(RECORDS SUPPLIED)
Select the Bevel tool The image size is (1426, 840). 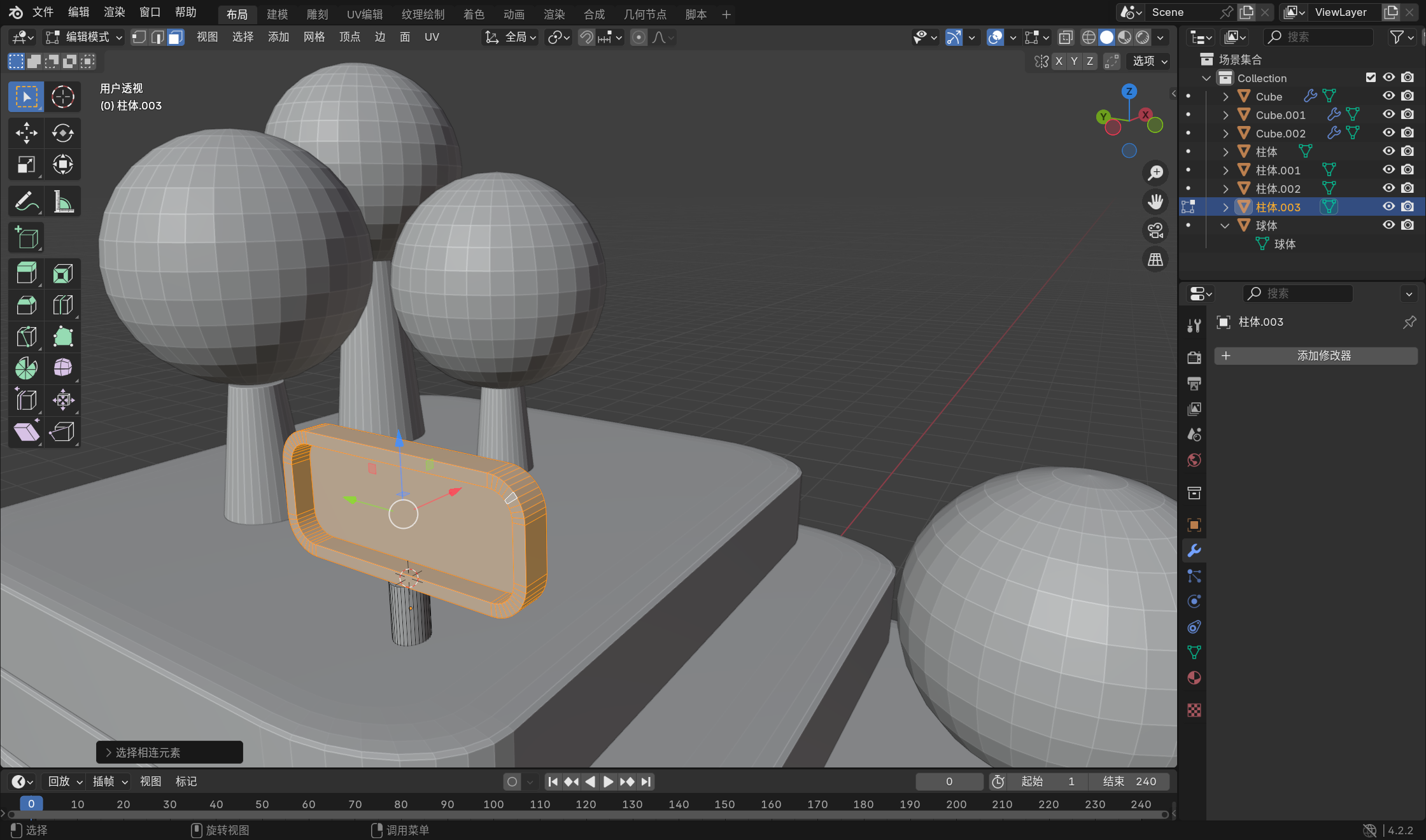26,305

...

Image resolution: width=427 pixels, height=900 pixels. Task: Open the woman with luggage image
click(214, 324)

* * *

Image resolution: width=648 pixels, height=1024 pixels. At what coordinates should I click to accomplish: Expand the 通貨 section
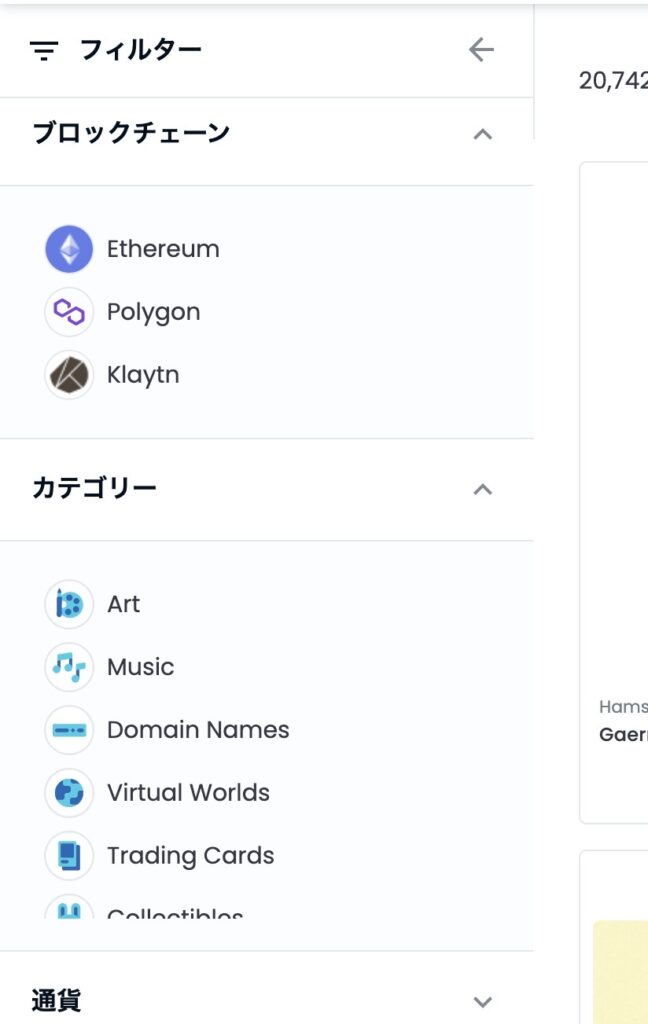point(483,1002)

(SET TASK) Copy out the lines starting with the line with "Image resolution: width=427" and going on through the line with "click(214, 324)", swapping "luggage" for "suitcase" and leaving everything else as it is.

(EXPECTED ANSWER)
Image resolution: width=427 pixels, height=900 pixels. Task: Open the woman with suitcase image
click(214, 324)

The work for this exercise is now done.